While my father drank his Earl Grey, he asked about work. I told him about Ann Richardson. Six weeks had passed since that sign had gone up on the door to the phys ed office. Dad grimaced when I spoke the words that had been posted.

“So, what's the school doing about that?” he asked.

“Nothing. Absolutely nothing. Dr. Sullivan, the superintendent, told the administrators not to let us do anything. We can't even talk to our students about it. We're just supposed to keep this whole thing quiet, like it never happened.”
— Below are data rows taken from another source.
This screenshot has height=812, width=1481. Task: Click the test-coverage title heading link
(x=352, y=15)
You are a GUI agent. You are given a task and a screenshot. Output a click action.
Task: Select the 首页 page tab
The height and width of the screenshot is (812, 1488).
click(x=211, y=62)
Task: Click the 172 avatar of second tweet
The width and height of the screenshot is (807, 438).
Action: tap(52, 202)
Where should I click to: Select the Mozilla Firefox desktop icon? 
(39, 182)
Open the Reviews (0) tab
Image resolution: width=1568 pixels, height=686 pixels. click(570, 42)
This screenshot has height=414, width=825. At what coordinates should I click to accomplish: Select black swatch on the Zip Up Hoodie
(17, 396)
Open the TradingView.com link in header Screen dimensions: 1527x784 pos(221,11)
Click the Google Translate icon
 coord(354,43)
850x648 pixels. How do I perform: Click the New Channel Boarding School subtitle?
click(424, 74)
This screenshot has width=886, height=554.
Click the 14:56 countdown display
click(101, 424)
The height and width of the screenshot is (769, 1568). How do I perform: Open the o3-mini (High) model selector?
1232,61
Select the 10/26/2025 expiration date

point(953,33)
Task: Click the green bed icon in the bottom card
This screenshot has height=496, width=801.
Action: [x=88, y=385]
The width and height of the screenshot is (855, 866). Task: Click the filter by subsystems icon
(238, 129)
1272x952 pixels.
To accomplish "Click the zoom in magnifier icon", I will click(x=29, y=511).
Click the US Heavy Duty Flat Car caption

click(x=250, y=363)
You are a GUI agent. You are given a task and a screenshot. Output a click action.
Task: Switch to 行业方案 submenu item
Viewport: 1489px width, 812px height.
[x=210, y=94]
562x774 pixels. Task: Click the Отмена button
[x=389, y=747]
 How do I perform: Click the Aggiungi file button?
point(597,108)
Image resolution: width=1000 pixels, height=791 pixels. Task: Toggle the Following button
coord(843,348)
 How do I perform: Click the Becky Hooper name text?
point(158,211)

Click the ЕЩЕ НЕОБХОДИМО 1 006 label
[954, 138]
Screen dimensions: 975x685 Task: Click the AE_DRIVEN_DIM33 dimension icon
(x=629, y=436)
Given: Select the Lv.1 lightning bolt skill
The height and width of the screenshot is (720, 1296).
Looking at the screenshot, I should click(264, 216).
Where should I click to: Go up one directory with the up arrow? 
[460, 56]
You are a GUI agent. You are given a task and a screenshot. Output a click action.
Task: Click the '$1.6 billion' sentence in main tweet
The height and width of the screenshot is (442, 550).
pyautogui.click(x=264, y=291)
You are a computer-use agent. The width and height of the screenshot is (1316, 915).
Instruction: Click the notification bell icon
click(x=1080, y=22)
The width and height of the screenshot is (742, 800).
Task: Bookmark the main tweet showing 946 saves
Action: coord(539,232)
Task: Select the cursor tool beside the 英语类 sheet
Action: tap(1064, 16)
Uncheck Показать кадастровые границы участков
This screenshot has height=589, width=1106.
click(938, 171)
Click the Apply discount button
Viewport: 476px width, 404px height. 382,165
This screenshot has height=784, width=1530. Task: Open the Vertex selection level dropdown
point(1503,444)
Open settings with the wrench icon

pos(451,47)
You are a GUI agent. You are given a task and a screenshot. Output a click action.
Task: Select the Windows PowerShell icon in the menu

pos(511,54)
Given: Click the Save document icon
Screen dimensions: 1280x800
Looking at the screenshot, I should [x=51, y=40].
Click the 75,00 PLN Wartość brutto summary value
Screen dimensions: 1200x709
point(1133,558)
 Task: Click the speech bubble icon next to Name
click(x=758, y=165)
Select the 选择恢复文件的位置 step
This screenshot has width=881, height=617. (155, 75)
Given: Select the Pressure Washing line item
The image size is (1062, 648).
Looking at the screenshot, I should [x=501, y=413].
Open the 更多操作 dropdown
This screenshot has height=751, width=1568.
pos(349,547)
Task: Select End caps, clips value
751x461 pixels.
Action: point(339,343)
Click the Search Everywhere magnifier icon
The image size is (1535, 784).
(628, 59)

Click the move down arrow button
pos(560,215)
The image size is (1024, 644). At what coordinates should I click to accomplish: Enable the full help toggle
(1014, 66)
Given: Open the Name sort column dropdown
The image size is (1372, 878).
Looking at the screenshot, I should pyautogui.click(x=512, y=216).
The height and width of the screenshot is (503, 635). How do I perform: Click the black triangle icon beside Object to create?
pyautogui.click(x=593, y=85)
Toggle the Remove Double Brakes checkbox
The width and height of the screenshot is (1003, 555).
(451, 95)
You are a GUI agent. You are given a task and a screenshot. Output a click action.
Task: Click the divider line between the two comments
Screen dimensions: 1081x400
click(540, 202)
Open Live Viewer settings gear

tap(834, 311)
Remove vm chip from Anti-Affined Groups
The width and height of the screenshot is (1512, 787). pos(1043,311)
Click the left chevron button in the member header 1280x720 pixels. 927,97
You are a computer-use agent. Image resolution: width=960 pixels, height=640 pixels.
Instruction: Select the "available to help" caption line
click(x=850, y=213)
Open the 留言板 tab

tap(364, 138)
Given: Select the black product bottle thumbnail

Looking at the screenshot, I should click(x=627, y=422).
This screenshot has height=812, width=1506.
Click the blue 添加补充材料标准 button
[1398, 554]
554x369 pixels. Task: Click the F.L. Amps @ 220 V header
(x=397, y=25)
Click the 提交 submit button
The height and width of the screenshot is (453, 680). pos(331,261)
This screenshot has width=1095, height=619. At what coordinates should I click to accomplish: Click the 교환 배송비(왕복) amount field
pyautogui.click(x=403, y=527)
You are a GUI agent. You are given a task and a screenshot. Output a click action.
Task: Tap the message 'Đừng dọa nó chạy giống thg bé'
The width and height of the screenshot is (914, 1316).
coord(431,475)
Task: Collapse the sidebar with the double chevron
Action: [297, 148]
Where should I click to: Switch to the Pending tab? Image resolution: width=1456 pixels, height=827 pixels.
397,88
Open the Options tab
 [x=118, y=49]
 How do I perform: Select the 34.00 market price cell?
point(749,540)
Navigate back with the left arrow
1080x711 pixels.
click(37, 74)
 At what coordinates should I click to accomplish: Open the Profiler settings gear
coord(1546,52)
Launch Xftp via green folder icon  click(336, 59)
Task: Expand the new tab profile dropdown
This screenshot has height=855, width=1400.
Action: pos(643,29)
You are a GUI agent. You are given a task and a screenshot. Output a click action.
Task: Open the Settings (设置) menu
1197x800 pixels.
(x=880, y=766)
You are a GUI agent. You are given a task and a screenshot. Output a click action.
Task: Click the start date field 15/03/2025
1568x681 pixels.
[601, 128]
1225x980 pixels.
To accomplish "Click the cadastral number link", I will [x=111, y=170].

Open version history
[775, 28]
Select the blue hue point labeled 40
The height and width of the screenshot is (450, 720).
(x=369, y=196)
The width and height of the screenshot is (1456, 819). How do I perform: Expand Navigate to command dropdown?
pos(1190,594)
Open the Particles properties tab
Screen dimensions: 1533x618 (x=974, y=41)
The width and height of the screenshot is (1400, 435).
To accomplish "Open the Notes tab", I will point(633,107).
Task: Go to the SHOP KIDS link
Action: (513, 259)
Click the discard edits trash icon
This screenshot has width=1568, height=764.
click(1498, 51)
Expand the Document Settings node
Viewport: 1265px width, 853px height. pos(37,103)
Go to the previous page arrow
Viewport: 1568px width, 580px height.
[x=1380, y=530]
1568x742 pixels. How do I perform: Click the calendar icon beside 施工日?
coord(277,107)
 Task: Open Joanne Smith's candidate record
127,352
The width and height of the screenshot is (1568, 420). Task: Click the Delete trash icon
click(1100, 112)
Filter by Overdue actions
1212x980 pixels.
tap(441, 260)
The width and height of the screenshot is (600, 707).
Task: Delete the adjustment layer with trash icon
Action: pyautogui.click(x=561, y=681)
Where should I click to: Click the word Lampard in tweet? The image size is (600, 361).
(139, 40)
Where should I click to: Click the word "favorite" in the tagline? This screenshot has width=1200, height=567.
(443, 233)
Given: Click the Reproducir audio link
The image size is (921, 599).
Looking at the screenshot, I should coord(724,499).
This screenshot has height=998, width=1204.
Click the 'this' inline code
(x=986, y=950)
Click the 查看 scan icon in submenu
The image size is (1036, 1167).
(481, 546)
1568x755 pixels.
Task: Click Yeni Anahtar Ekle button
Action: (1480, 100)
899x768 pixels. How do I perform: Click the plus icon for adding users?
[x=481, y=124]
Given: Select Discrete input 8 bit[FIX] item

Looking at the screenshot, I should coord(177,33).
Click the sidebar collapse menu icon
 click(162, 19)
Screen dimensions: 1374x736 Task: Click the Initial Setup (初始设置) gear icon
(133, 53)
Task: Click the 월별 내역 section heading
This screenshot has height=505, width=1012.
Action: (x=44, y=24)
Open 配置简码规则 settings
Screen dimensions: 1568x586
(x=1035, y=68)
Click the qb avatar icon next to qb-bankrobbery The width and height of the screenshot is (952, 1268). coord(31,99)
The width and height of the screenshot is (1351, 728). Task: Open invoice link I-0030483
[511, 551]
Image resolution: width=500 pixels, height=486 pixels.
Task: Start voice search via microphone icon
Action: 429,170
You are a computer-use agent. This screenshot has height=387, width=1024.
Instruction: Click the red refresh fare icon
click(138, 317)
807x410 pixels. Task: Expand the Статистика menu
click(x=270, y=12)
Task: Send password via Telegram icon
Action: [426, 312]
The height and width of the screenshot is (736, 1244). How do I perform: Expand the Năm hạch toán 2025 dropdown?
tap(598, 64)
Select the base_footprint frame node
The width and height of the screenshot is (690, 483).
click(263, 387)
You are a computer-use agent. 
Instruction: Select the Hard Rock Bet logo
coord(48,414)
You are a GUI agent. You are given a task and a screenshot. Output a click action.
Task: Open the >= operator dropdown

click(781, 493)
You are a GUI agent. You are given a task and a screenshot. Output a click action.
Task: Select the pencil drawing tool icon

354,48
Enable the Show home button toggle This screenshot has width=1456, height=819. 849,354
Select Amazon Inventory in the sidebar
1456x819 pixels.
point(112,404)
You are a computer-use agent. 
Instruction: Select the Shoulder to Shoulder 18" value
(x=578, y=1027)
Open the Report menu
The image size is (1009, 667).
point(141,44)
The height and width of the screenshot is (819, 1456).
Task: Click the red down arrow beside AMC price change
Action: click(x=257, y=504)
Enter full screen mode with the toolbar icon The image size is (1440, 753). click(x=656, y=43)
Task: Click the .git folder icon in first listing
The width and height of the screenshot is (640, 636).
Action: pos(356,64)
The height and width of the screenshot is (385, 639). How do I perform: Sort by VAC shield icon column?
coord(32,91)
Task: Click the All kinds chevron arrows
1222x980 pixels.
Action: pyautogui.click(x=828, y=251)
I poured another cup of coffee and let Moose take a nibble of cream cheese from my fingers. As I stroked his head, I remembered
Danny's words about Matthew Shepard. I had thought about him more in the last month than I had when Shepard's death hit the papers.

“I wanted to start a sensitivity program,” I told my father, “meeting with students to talk about their attitudes. That sort of thing. But the administrators wouldn't let me.”

“I guess they're scared, Beth. They don't want to open a can of worms.”

“But it's not right. Not doing anything, I mean. Ann's a great teacher. She really cares about the kids, and there's never been any trouble with her. But now, all of a sudden, they look at her differently, and all the good she does doesn't count anymore. All that seems to matter is that she's a lesbian.”

Dad reached for the oatmeal cookies I'd put out, dipped one into his tea. “You're right, Beth. That teacher's private life shouldn't make a difference. But you're wrong if you think it won't. Because some people feel threatened by anyone who's different.”

“But how could Ann be a threat to anyone? It's not like they don't know her. She's been in Meadow Brook forever.”

“Come on, honey. People are threatened by what they don't understand. They think what they've been taught is right and anything else is wrong. And when they think something's unnatural, well … they just want to protect their children from it. They just think it's wrong. Plain and simple. Maybe some parents think that gym teacher could influence their kids to be gay. And that's not okay with them.”

Dad unknotted my thoughts the way he used to fix my mother's thin gold chain I once wore. Listening to him that night, I was a little girl again, asking Daddy to make the chain smooth.

“So you know what you have to do, Beth?”

I shook my head and waited for Dad to finish taking out the knots.

“Just keep doing your job the way you always did, because Meadow Brook's the same as it always was. That gym teacher's no different than she was the day before that sign was posted. And all those people who are scared are the same as they've always been too. That sign didn't change them one bit. And you know, honey, it didn't change you, either. So, like I said, just do your job the way you always did, because you're the same person you always were.”

The moment my father said that, I knew he was wrong. I wasn't the same person at all.

 

Dad left just before Joe got home. I heard the crunch of gravel on the driveway a minute before Joe opened the kitchen door. “Was your father here again? I thought I passed his car at the corner.”